Kudos to the Denver Archbishop! Pay Attention Pro-Family Advocates – Difference Between Domestic Partnerships as a Legal Status Versus Merely Granting Benefits Explained

Kudos to Denver’s Catholic Archbishop Chaput!  In the November 15th Denver Catholic Register Archbishop’s weekly column, the Archbishop explains the difference between domestic partnerships as a legal status versus merely granting benefits to unmarried people.  Unfortunately,  many people do not understand this vital distinction and this lack of understanding has been exploited by advocates of same sex “marriage.”  The deception worked in Arizona, but not in Colorado.

Many state marriage amendments include a prohibition on domestic partnerships, civil unions, or any other legal status substantially similar to marriage.  These provisions are necessary, because if domestic partnerships are adopted they are then used by same-sex “marriage” advocates in court to undermine the historic definition of marriage. They argue, ”we already have domestic partnerships, so no rational basis remains for states to deny full blown same-sex ‘marriage.’”  Some courts have bought into this argument.  The headlines in several ADF Alliance Alerts have focused on civil unions and domestic partnerships as a trojan horse to undermine marriage. See, e.g., October 25, 2006 and February 13, 2006.

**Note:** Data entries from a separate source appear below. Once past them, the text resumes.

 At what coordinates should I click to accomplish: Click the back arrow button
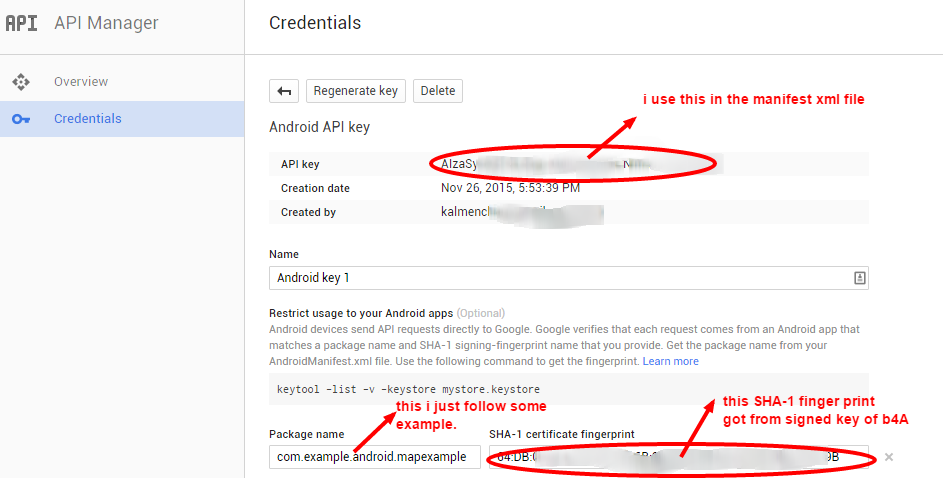pos(284,91)
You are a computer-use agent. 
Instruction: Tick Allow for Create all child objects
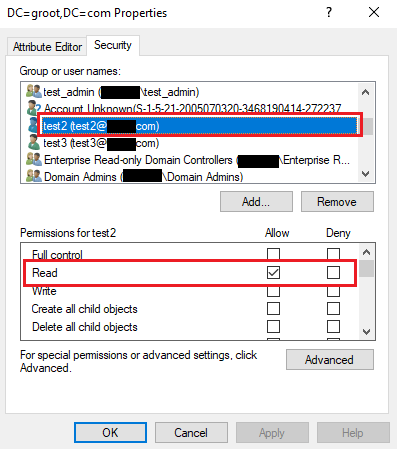[x=273, y=309]
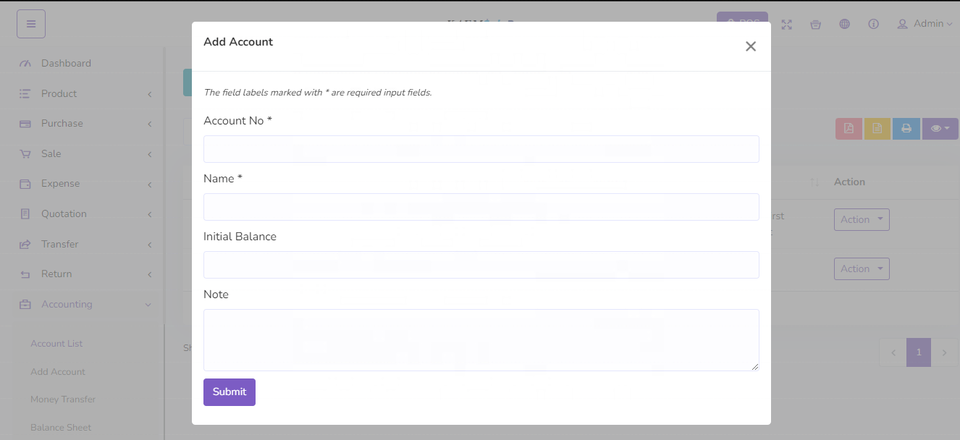
Task: Open the first row Action dropdown
Action: point(861,220)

Discussing Colorado’s Referendum 1, which proposed domestic partnerships, Chaput explains the vital distinction between legal status and benefits:

Referendum I posed a different problem. Nearly every benefit sought by Referendum I is already legally available to Coloradans. No one who opposed the measure had any desire to deny anyone his or her fundamental civil rights. In fact, “basic legal rights” were never the real campaign issue. As 2006 began, most Coloradans — including most Catholics and other religious believers — were quite open to considering “designated beneficiary” proposals that would benefit a variety of non-marital domestic arrangements, without creating marriage-like legal structures. Unfortunately, the drafters of Referendum I had larger goals.

The key flaw with Referendum I was that it sought — despite its own slogans — to create an alternative, parallel structure to marriage using explicitly spousal language. As Colorado Springs Bishop Michael Sheridan pointed out, Referendum I offered a “distinction without a difference.” It was essentially marriage under another name. And Coloradans understood and voted against that, despite the fact that Referendum I supporters spent more than four times the resources their opponents could muster.

It is very important that more Americans come to understand the vital distinction between granting the legal status of domestic partnerships versus merely offering benefits to unmarried persons.  The former undermines marriage as an institution, the latter does not necessarily undermine marriage.